- Exercise task -
Start at the line that contains "The width and height of the screenshot is (1568, 773)." and continue through the end of the records, reproducing those lines with "gear" swapped for "cog" and everything else unchanged. Leave the pictures out.

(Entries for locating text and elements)
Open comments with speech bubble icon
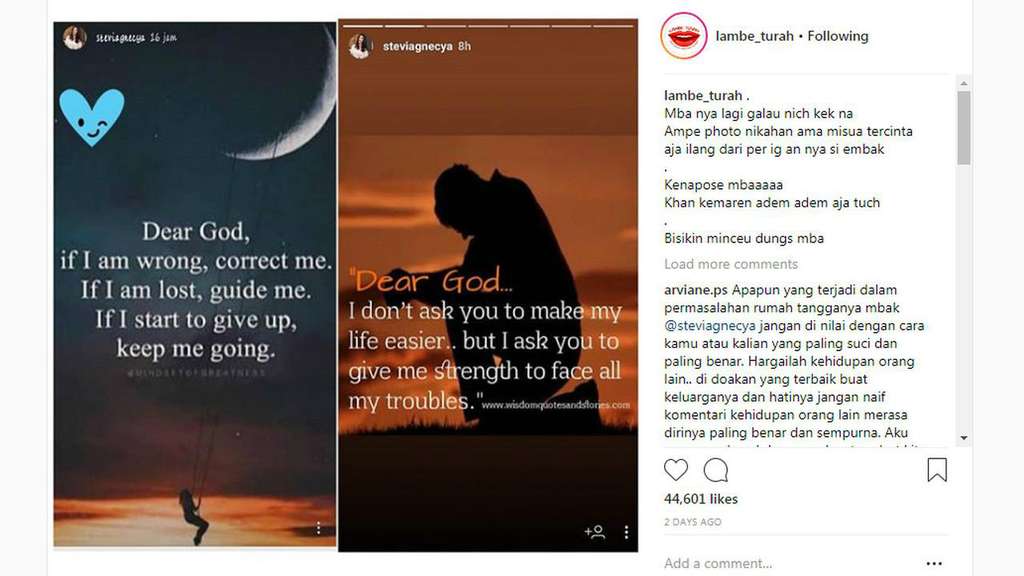1024x576 pixels. [x=716, y=470]
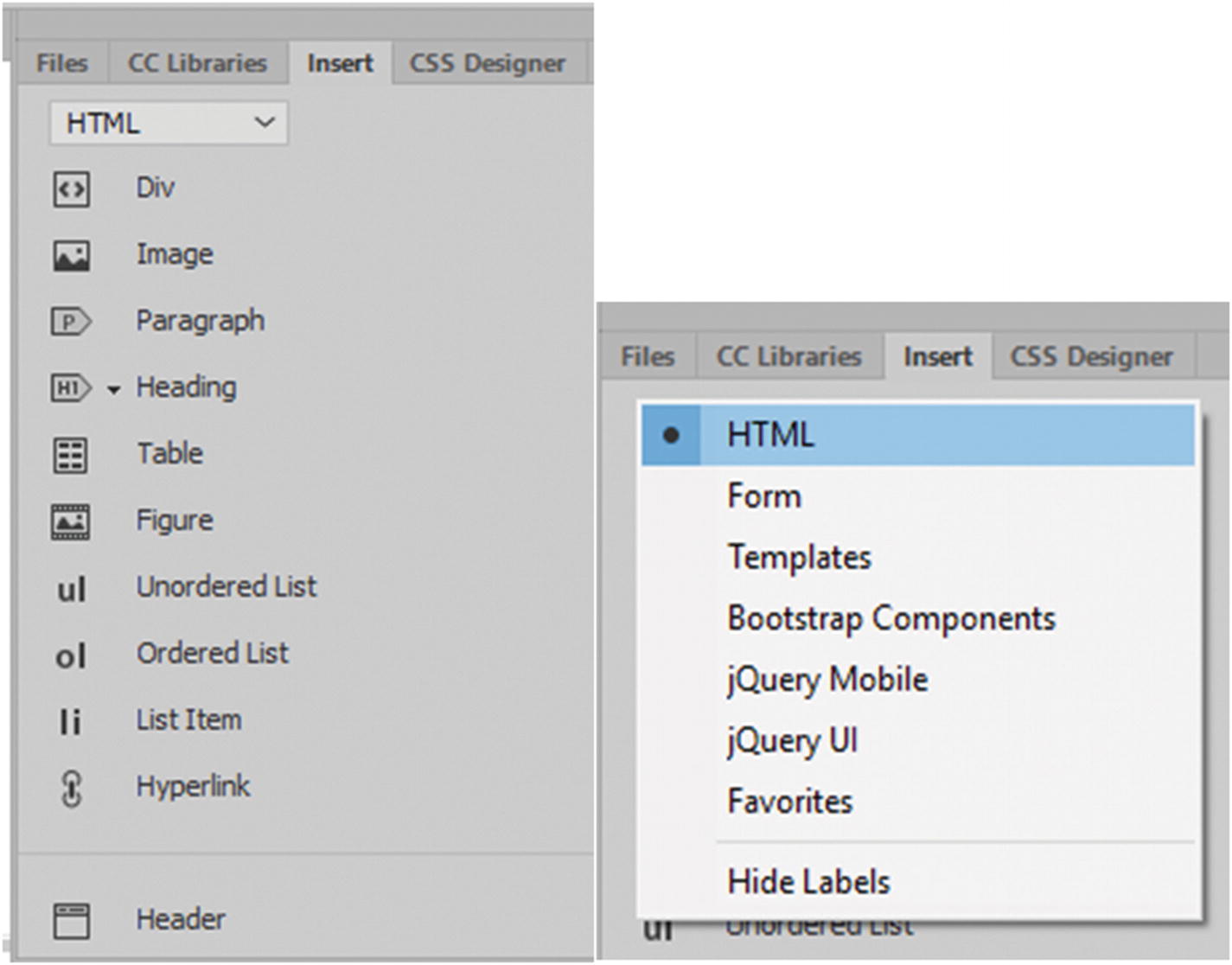This screenshot has width=1232, height=965.
Task: Click the Paragraph icon
Action: pyautogui.click(x=71, y=322)
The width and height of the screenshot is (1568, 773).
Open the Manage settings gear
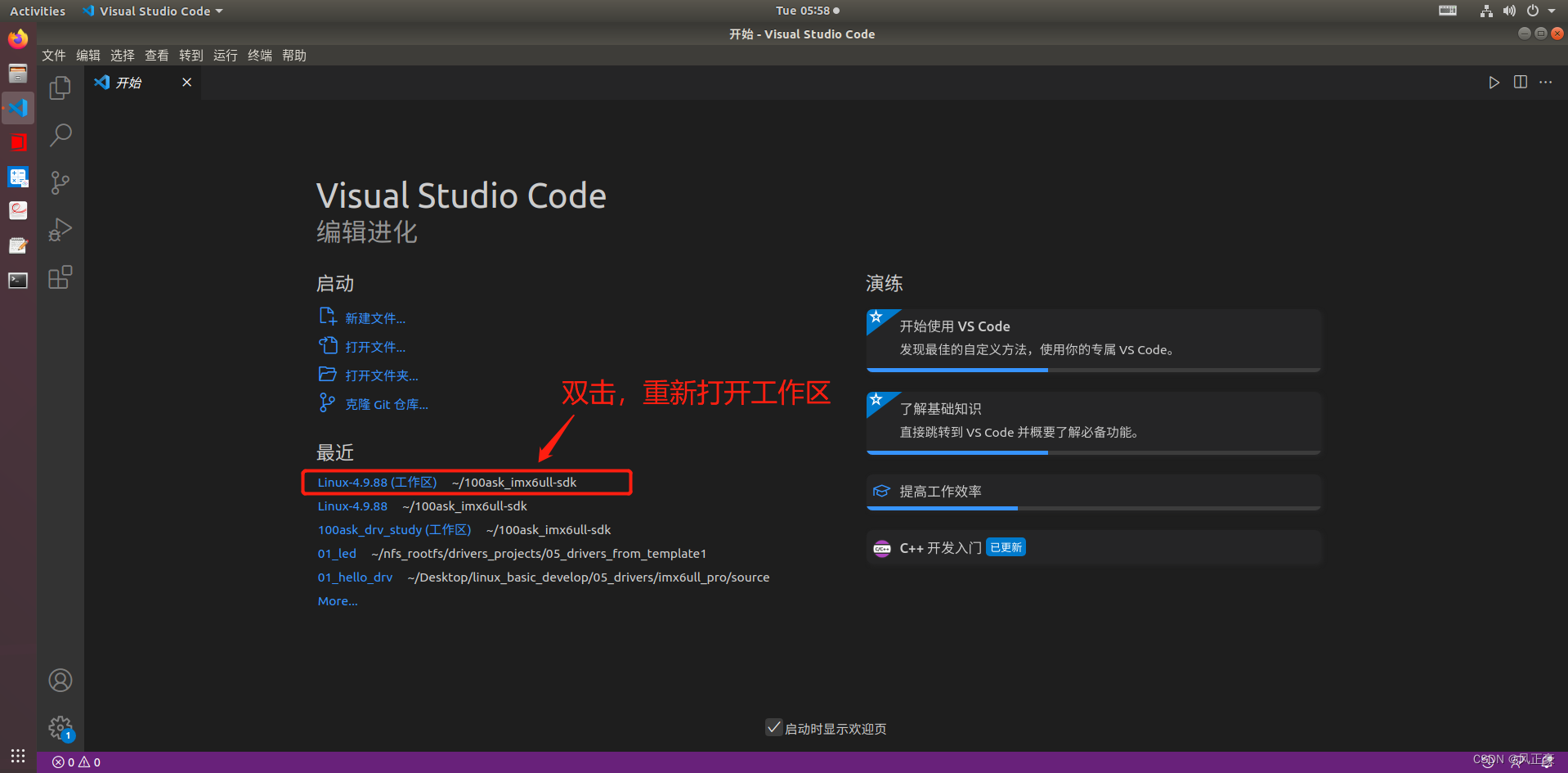pos(60,727)
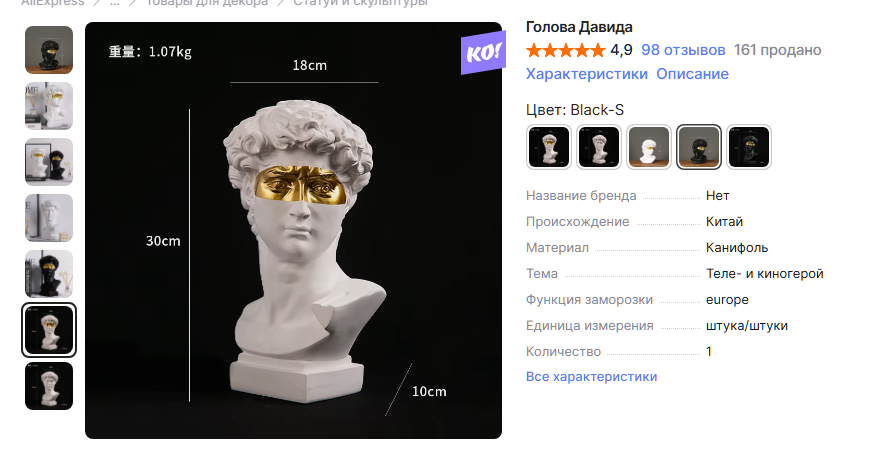The width and height of the screenshot is (896, 468).
Task: Select sixth thumbnail with dimensions of masked bust
Action: coord(49,330)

- Output of the task -
The width and height of the screenshot is (1568, 773).
Open the Manage settings cog
pos(60,727)
The width and height of the screenshot is (896, 468).
Task: Select sixth thumbnail with dimensions of masked bust
Action: coord(49,330)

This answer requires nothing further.